Yena mengucapkan terimakasih dan membungkukkan badan sedikit kepada dokter tersebut saat ia tersenyum dan berlalu pergi. Memang benar ada yang mengganjal. Pikirannya mulai menyatukan banyak hal, memilah-milah yang mana argumen dan fakta-fakta yang harus didahulukan, sambil melihat berkas hasil otopsi yang dipegangnya.

Tadi sebelum mengambil hasil otopsi, Yena sempat mampir ke kafe terlebih dahulu. Kafe “UPTOWN” tidak tutup dan beroperasi seperti biasanya. Kau pasti heran, bukan? Padahal baru kemarin ini terjadi kasus bunuh diri. Mengapa tidak ditutup? Coba sekarang bayangkan apa yang akan dipikirkan publik jika kafe itu ditutup sementara? Bukankah itu terlihat seperti mereka mengakui memang ada sesuatu yang salah terjadi disana, baik itu kelalaian atau bukan, baik itu bunuh diri atau bisa jadi bukan meninggal secara wajar. Tidakkah mereka akan lebih takut, curiga dan ragu untuk mendatangi tempat itu di lain waktu? Lalu apa yang terjadi selanjutnya pada citra kafe tersebut? Reputasi kafe tentu akan menurun dengan adanya kasus seperti ini.

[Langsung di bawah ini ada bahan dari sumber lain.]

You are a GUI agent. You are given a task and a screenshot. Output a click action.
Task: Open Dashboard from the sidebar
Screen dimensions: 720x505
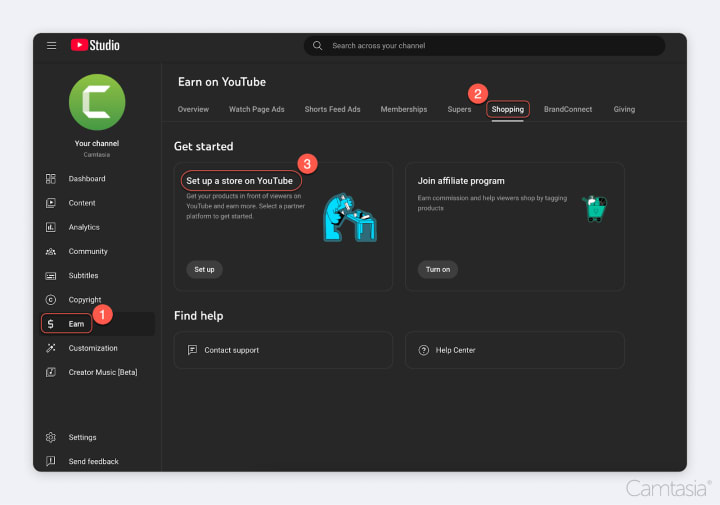pos(87,179)
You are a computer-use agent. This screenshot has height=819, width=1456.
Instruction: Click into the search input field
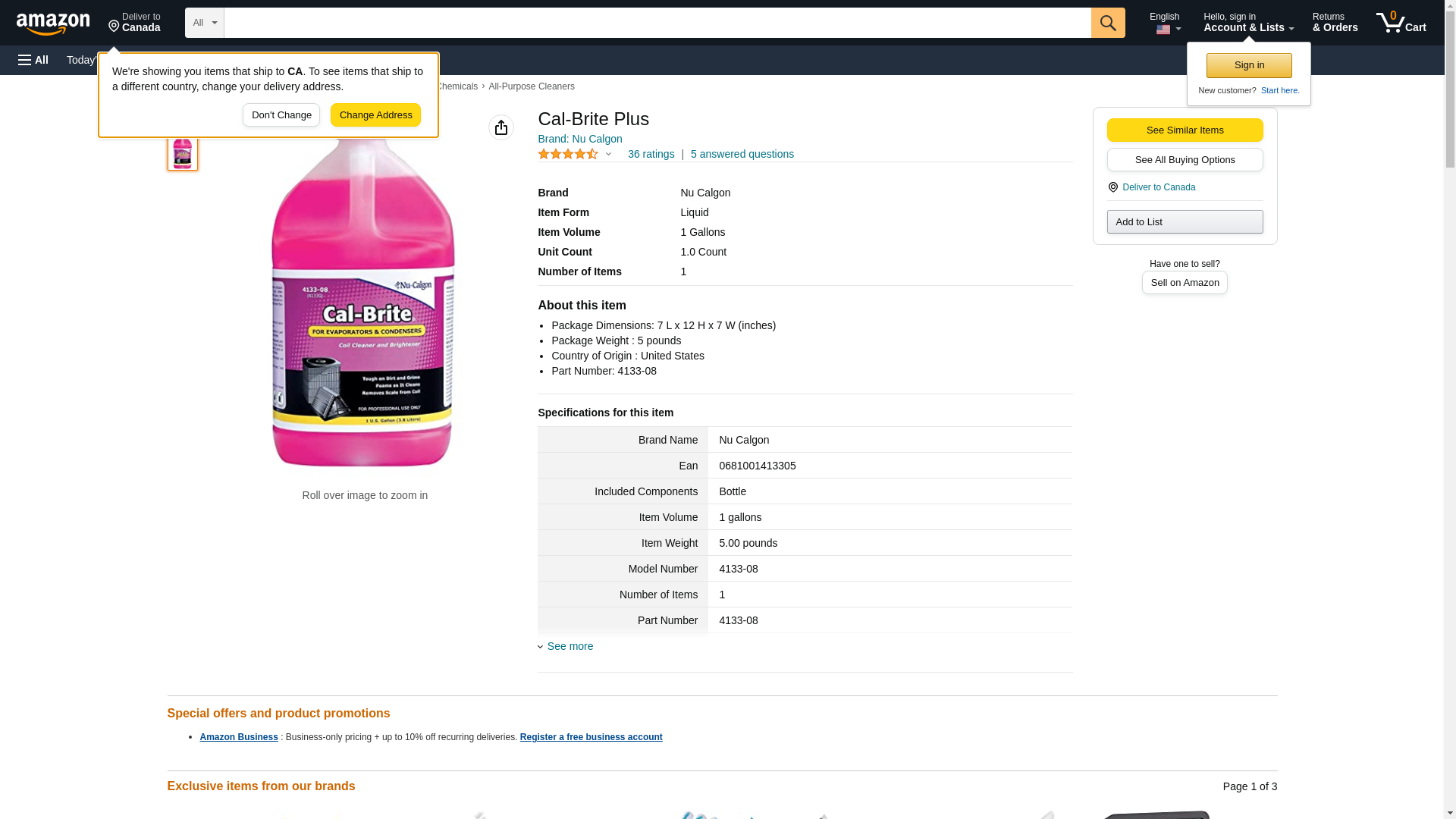click(657, 23)
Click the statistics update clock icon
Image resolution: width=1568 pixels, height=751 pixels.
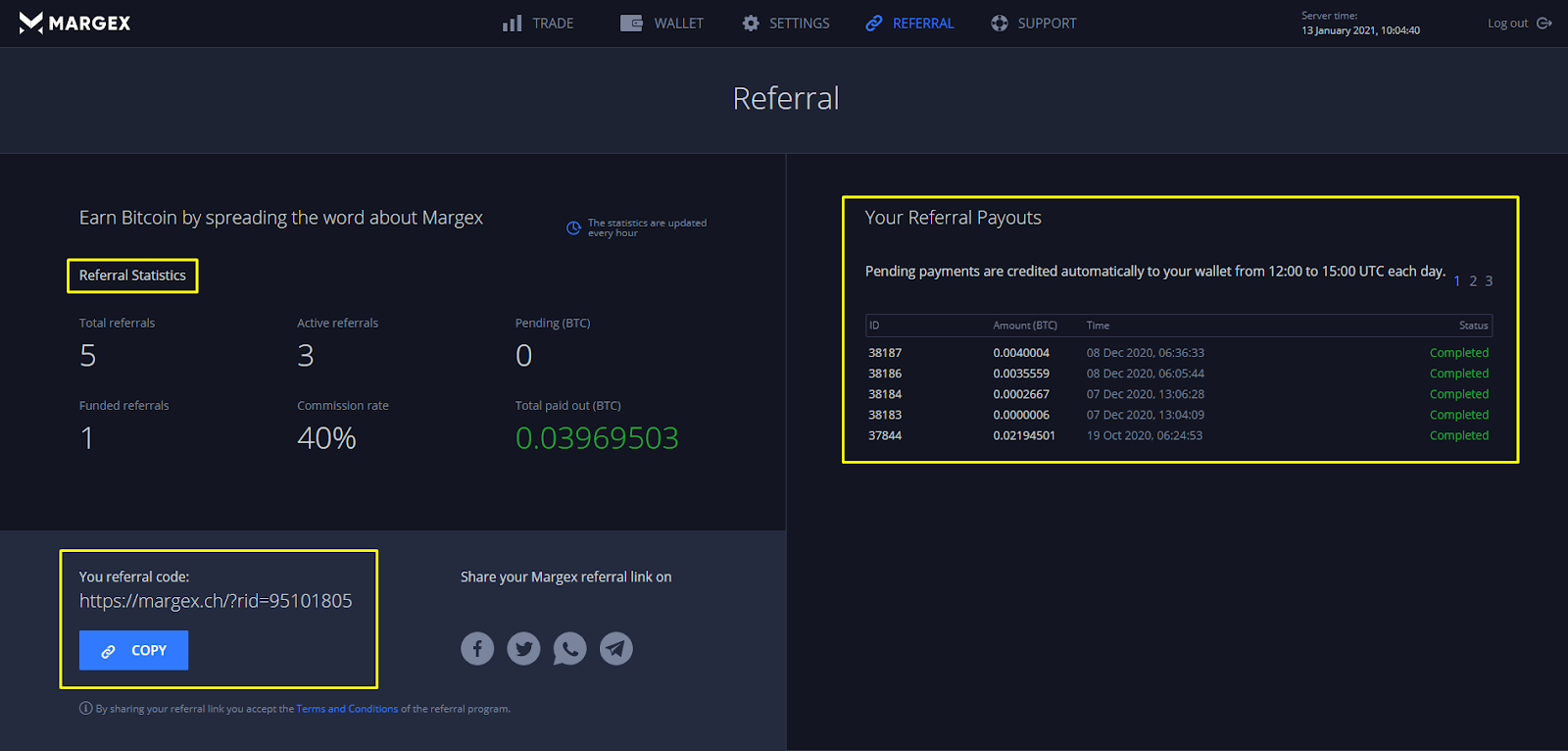coord(574,228)
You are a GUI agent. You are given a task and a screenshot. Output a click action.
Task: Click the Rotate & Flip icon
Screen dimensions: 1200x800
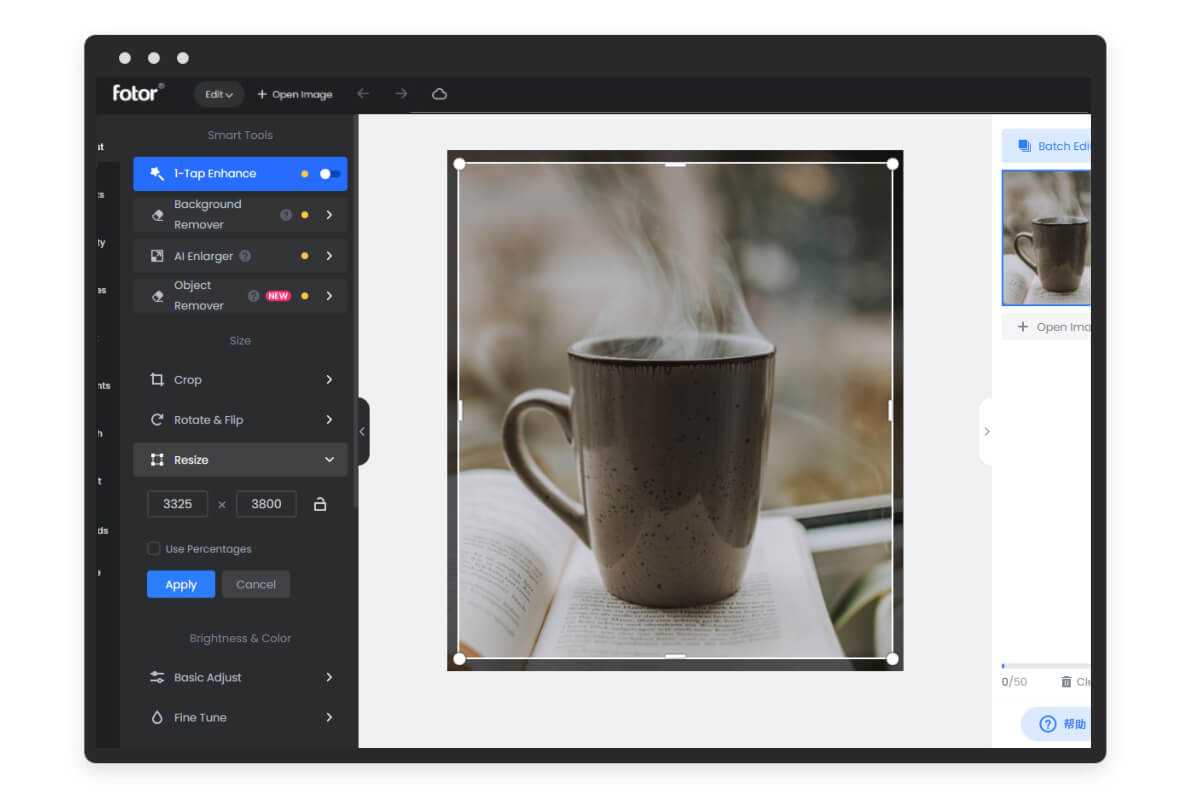click(157, 420)
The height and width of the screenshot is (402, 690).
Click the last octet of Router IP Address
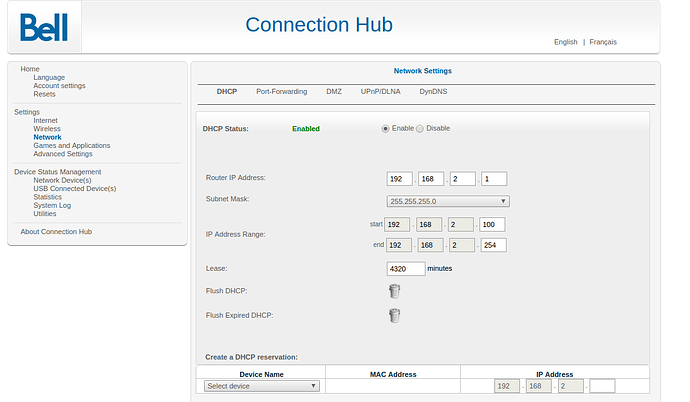tap(493, 179)
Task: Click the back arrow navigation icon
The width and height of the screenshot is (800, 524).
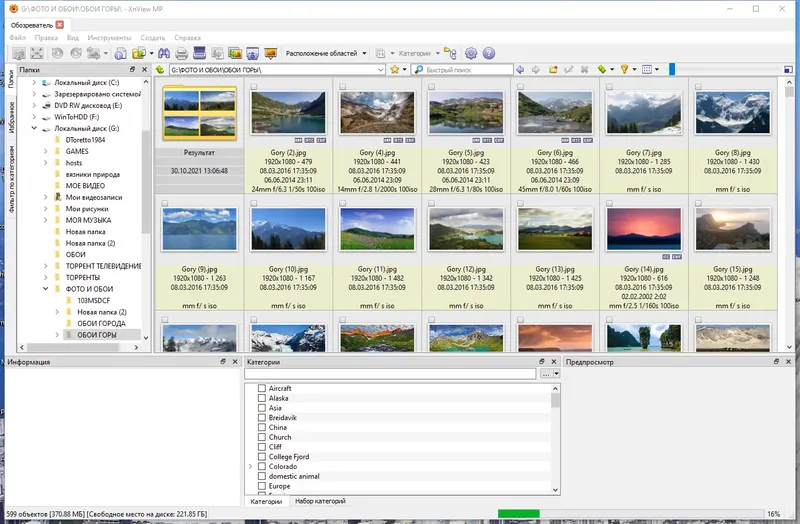Action: pyautogui.click(x=521, y=70)
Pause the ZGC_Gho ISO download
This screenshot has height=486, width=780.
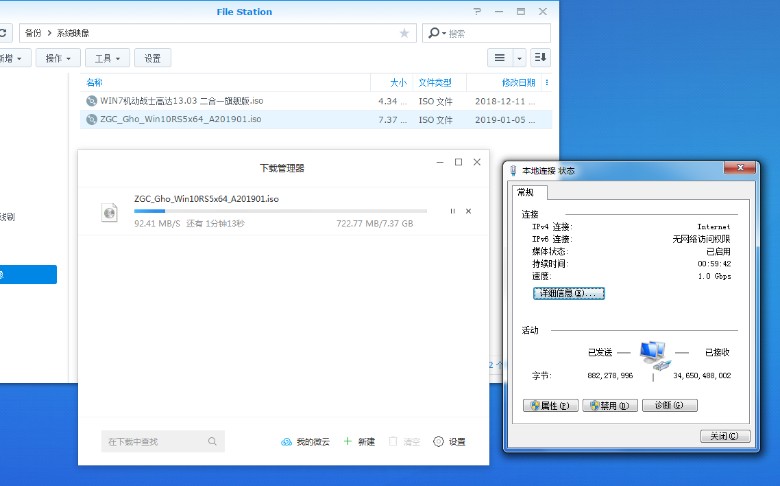click(x=452, y=211)
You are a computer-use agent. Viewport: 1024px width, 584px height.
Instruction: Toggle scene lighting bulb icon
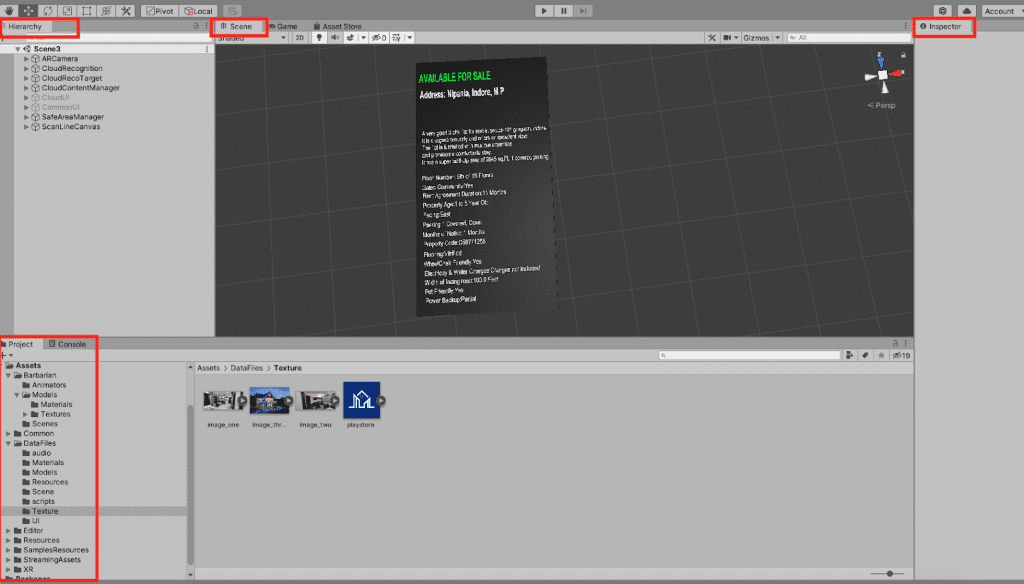pyautogui.click(x=319, y=37)
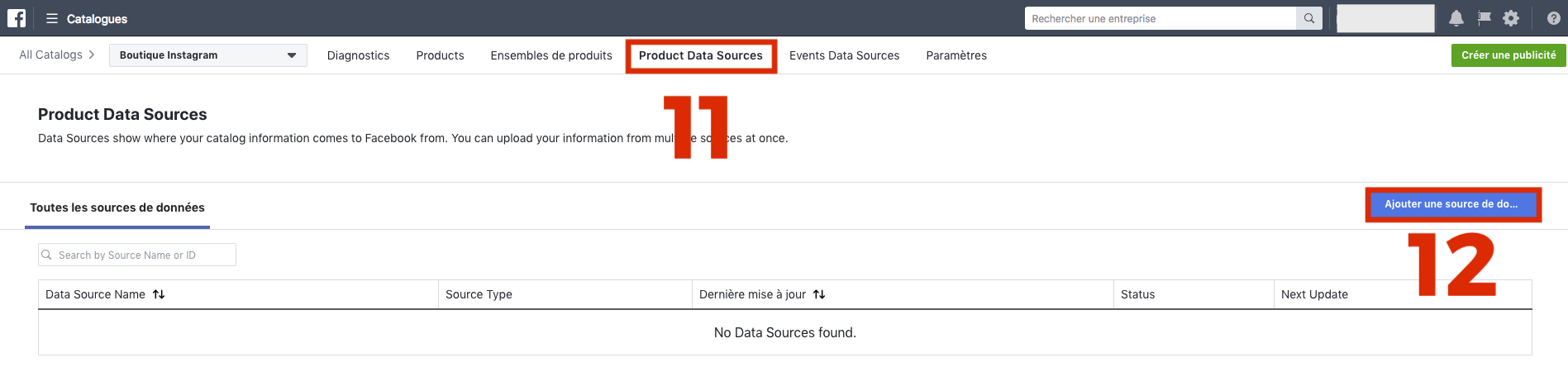Open the notifications bell icon

tap(1456, 18)
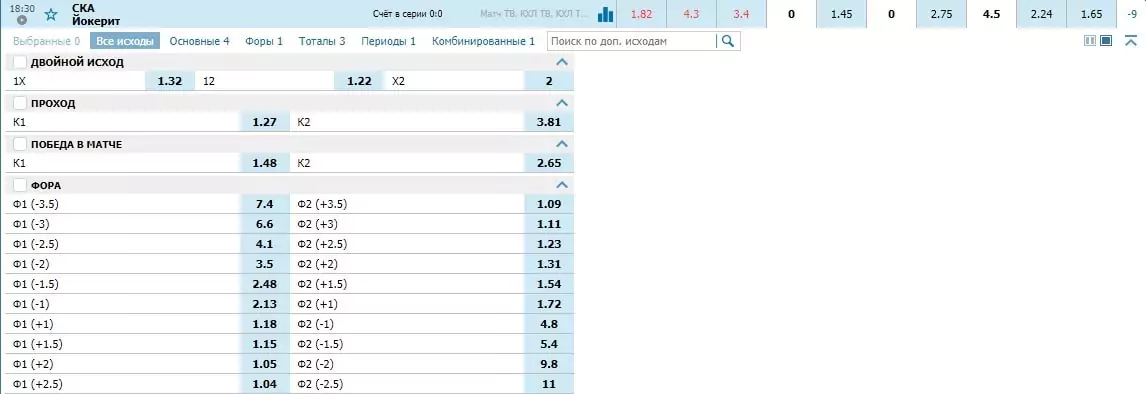Image resolution: width=1146 pixels, height=394 pixels.
Task: Open the Тоталы 3 tab
Action: 322,41
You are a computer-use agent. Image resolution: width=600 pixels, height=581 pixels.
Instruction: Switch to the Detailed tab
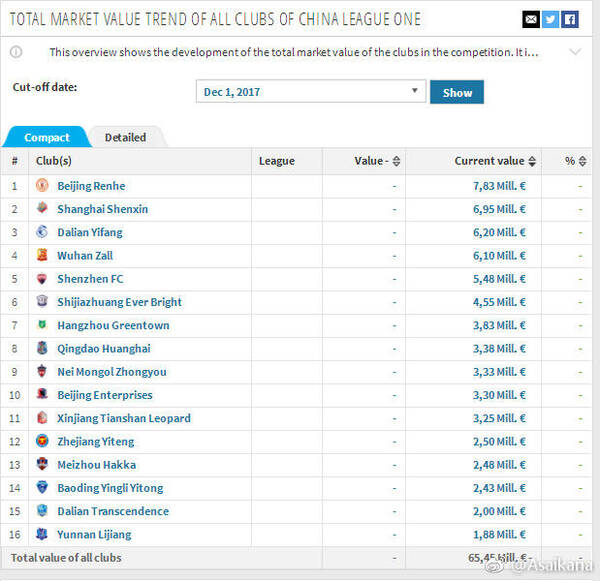pos(125,137)
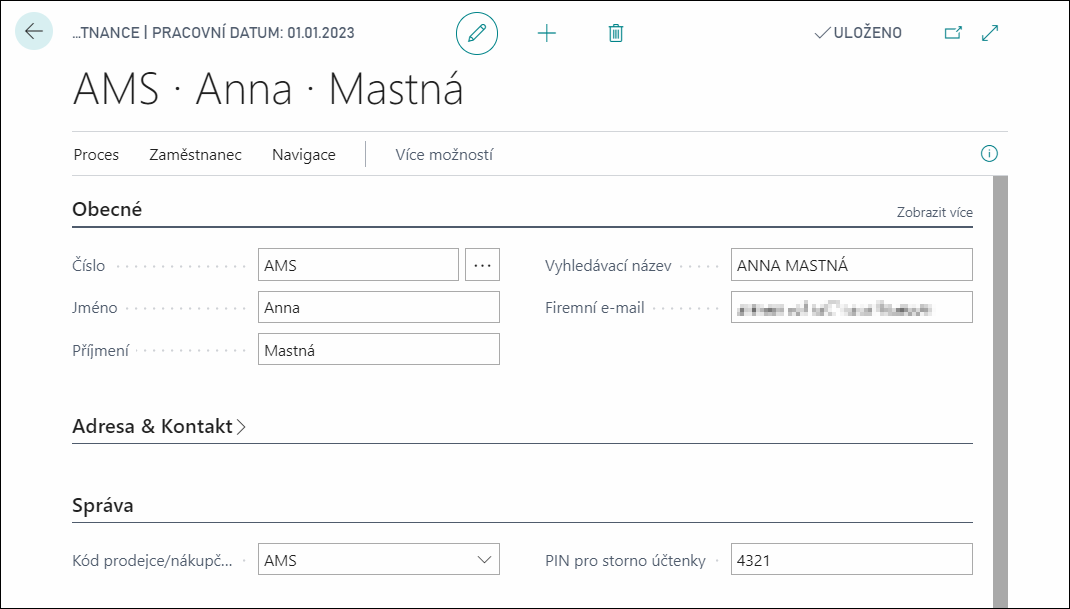Expand page to full screen icon
1070x609 pixels.
tap(990, 33)
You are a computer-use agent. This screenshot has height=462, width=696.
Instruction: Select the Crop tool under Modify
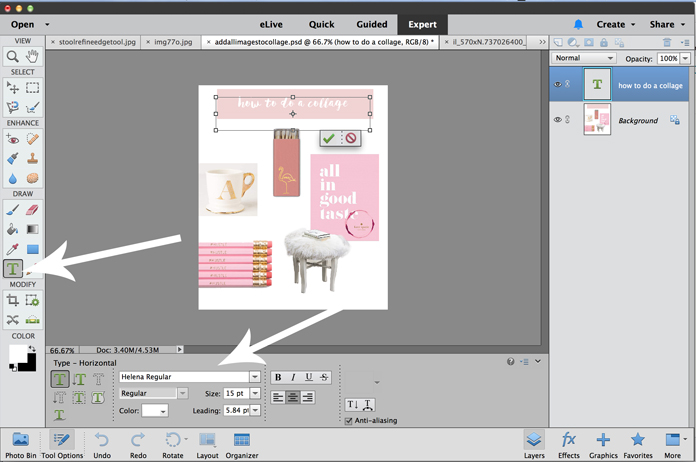13,300
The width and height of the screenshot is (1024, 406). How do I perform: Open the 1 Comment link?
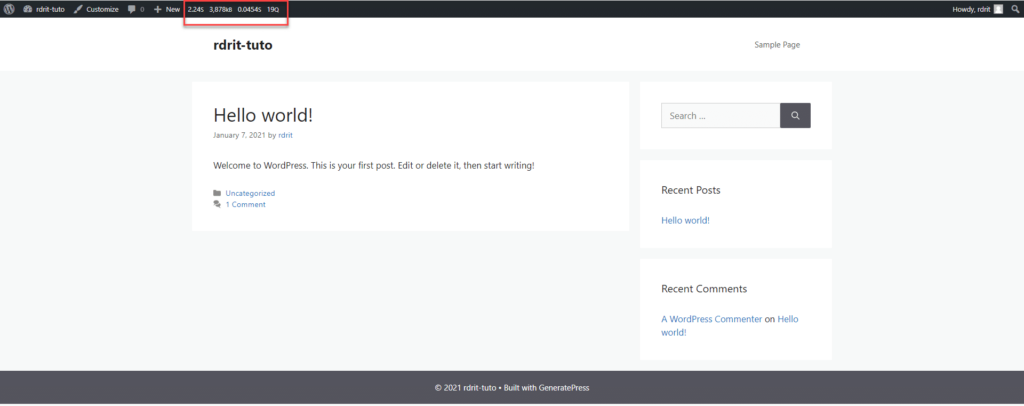click(245, 204)
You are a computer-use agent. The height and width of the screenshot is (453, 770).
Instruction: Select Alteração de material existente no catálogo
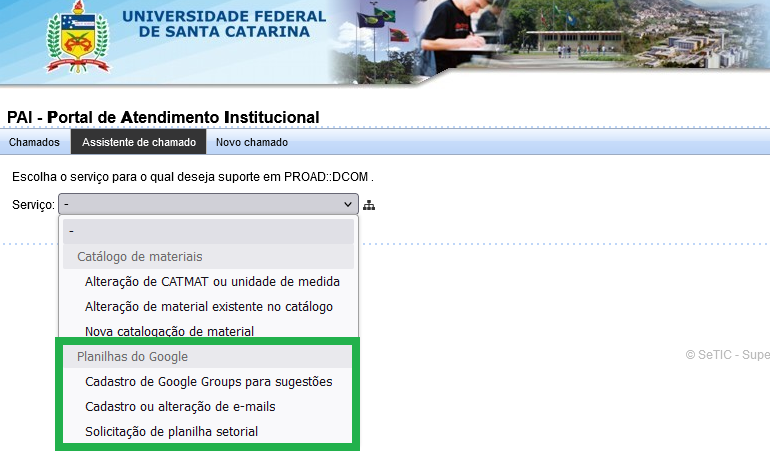pos(209,307)
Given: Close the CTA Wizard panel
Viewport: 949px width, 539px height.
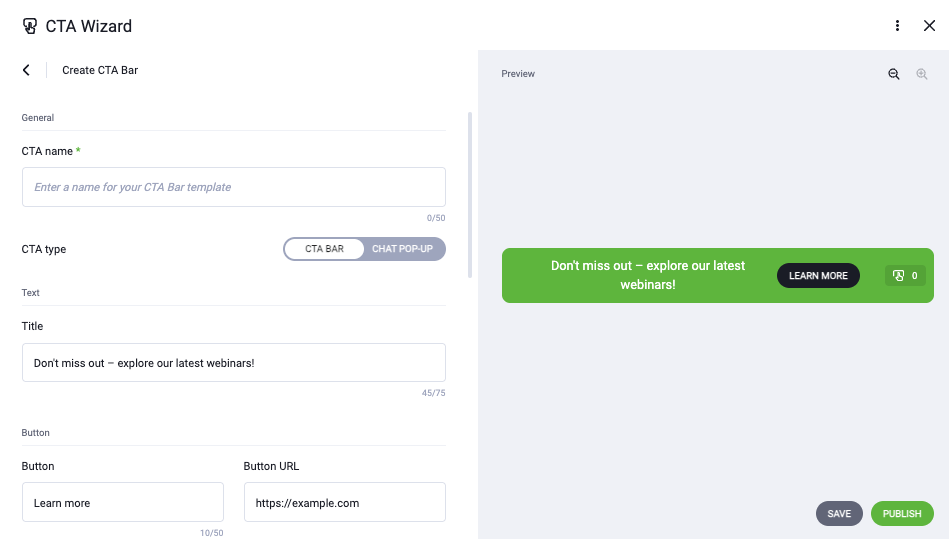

Tapi, sebagai seorang Public Relations, Ahn Yena harus tahu apa yang harus dilakukan. Membiarkan kafe itu tetap beroperasi seperti biasanya adalah salah satu yang harus dilaksanakan. Dengan dibukanya kafe itu seperti biasa, maka pihak kafe menentang adanya isu-isu buruk tentang kafe tersebut. Justru disini, kafe “UPTOWN” lah yang sebenarnya dirugikan. Karena, kebetulan saja kasus bunuh diri itu terjadi disana. Mengapa harus menutup kafe jika tidak ada yang salah? Publik pasti akan lebih curiga. Kemudian, kecurigaan mereka selanjutnya berakar menjadi gosip. Gosip itu akan menyebar menjadi isu-isu yang memperburuk citra perusahaan. Lalu bagaimana nasib kafe tersebut? Ahn Yena tentu tidak akan membiarkan hal itu terjadi.

“Tidak akan ada yang berani datang kesana lagi.” Pernyataan ini pasti sering kita dengar jika hal-hal seperti ini terjadi. Yena percaya pandangan itu hanyalah sementara. Meskipun mungkin tidak akan ada pengunjung yang datang selama beberapa hari kedepan, tapi tetap lebih baik kafe tersebut beroperasi daripada tidak sama sekali.

Meskipun ada yang aneh, semua ini masih dalam proses penyelidikan. Semua bukti-bukti belum terkumpul sepenuhnya. Kita tidak bisa hanya menduga saja, karena dugaan tanpa bukti hanyalah menimbulkan kecurigaan yang berlanjut dan memperburuk citra perusahaan. Sehingga, yang baiknya dilakukan adalah sebisa mungkin mengembalikan kepercayaan publik terhadap citra kafe tersebut.

Ahn Yena membawa amplop cokelat berisi berkas hasil otopsi di gengamannya. Ia duduk di salah satu bangku panjang berderet di rumah sakit itu. Membuat perencaan singkat apa yang harus dilakukannya terlebih dahulu setelah ini. Sehabis menelepon beberapa media, memberikan informasi terbaru, ia merebahkan dirinya di senderan kursi itu, bertumpu pada dinding dibelakangnya. Kemudian dia, menutup matanya sejenak. Semalam Yena menghabiskan banyak waktu menganalisa kasus-kasus, matanya butuh ketenangan sebentar. Baru saat subuh Yena jatuh tertidur selama kurang lebih 2 jam.

“Kau sudah mengambil hasil otopsinya?” Seseorang terdengar berbicara sembari duduk tepat di sebelah Yena. Wanita itu tidak menjawab. Terlalu lelah dan tidak yakin siapa yang ditanya. Beberapa saat kemudian, seseorang itu memanggil. “Ahn Yena-ssi?” Katanya sambil melirik wanita disebelahnya.

Suara pria, batinnya. “Kau siapa?” Yena terlalu lelah untuk membuka matanya, dengan suara pelan ia tanpa sadar menjawab. “Ya. Sudah kuambil.”

Mereka sama-sama diam. Lalu, Yena membuka pembicaraan lagi, masih dalam keadaan mata tertutup. Entah bicara pada diri sendiri atau pada pria disebelahnya itu. “Bagaimana rasanya ketika ingin bunuh diri?” Ia bergumam kecil.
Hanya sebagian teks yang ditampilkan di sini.